- Call an Exorcist. Chances are if they are truly evil then they are experiencing what is known as a "demonic possession." Get a priest on the line as soon as possible. He'll claim that the Catholic church does not perform or condone exorcisms, but hang in there. He'll come around after three weeks of harassment and blackmail. Then it's just a matter of procurin holy water, rope, a bed with both a headboard and footboard and kidnapping the evil person so that you may "deal" with them.
In the unlikely situation that the person is not actually demonically possessed:
- Apologize.
- When that doesn't work, call the cops and claim that the person in question is a stalker. They snuck into your house and tied themselves to your bed in an attempt to arouse you with an S&M like situation, which, as it turns out, you are not into.
- When that doesn't work a bribe might. Gather up as much cash as you can. You're gonna need it.
- Before you get arrested because none of the aforementioned things worked- smuggle in as many cigarettes as you can- use your imagination as to where to put said cigarettes.
- When you are fingerprinted, ask for Ramon. He's gentle
TIPS:
- A fruit basket is a powerful thing. Something about a basketed assortment of butter cookies and spicy beef logs turn something from evil in to a puppy instantly.
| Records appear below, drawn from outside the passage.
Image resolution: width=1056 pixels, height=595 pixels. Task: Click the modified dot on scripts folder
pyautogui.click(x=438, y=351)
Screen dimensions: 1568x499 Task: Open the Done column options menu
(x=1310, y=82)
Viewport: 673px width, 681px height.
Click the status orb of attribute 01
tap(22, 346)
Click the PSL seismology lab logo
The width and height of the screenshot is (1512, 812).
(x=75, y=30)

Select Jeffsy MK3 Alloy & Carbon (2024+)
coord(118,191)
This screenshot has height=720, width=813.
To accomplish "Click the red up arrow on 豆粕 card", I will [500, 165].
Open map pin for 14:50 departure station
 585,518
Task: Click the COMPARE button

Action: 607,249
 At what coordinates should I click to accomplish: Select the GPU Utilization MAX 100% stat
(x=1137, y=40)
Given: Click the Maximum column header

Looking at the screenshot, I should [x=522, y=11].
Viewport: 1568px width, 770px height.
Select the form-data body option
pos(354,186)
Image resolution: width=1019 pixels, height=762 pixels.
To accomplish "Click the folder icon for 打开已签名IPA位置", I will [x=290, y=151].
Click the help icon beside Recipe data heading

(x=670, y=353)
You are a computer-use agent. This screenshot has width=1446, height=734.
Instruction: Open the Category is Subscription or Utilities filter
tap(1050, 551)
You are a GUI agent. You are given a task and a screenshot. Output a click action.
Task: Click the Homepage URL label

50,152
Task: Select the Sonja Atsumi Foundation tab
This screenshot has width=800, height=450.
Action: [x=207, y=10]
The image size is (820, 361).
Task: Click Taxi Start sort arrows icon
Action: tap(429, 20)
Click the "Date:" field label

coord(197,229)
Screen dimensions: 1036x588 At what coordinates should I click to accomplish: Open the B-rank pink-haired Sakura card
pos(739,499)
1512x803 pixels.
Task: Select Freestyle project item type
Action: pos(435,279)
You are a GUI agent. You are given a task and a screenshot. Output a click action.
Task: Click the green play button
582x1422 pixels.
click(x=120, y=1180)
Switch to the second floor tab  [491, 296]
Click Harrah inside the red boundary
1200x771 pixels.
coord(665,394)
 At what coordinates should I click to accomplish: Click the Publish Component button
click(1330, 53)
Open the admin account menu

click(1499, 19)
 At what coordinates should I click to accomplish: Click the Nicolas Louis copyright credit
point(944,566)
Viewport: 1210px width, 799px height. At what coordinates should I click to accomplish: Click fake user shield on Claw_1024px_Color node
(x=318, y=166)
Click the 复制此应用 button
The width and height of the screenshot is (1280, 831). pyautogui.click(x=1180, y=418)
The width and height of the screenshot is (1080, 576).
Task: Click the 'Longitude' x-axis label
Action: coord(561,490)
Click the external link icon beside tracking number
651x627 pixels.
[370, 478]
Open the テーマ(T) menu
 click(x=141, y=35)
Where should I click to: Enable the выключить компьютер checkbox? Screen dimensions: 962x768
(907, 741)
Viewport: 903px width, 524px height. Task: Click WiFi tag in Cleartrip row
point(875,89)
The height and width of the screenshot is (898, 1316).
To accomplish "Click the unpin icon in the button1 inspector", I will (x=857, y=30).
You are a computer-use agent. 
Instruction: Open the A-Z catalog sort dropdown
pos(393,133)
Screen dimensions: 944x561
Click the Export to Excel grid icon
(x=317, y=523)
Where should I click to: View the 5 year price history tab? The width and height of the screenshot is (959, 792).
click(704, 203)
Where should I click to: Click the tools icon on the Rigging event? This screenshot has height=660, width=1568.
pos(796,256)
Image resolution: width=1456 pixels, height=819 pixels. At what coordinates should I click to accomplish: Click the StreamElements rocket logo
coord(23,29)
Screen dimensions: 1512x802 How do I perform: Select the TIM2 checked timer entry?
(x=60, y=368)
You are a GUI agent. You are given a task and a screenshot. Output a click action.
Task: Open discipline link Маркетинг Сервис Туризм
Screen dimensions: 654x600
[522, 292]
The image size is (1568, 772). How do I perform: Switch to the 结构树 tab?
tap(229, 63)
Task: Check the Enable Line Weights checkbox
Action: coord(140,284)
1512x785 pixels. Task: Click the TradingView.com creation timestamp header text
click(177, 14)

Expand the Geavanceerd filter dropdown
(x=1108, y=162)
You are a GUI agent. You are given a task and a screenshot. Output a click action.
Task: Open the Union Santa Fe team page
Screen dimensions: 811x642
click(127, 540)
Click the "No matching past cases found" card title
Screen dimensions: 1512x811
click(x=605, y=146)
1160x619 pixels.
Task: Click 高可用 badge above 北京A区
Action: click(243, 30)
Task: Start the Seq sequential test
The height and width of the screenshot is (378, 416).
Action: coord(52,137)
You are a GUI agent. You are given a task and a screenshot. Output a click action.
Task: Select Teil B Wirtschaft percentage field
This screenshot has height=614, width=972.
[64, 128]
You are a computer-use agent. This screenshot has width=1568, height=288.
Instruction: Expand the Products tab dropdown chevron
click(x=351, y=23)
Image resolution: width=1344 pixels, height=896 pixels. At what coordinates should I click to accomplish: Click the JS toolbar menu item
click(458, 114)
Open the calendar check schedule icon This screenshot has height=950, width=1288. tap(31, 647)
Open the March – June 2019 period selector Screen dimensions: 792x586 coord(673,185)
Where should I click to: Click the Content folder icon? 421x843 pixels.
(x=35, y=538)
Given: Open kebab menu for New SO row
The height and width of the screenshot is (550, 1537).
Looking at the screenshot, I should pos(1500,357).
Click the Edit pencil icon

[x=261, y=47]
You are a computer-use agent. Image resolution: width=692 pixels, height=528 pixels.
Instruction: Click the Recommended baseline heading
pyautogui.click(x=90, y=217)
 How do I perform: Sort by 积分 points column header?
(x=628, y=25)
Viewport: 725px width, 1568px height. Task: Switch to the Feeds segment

And I know what you're thinking: "Can't the puppy be evil?" The answer is no- puppies are not evil. Kitties on the other hand...
- Once in prison don't ask stupid questions of your bunkmates liek "Hey, Stabby Joe, how'd you get your name?" People in prison are into showing rather than telling. While this is a great rule for movies and the hard of hearing in genneral, with prisoners "showing"= "almost certain death or violation"= "ouch"
- Rent "Frailty"
Warning:
- When someone in prison says "You're dead." don't take it as an existential conundrum. "Well, I think therefore I am, therefore you are wrong." You run and hide and snitch your way out of it.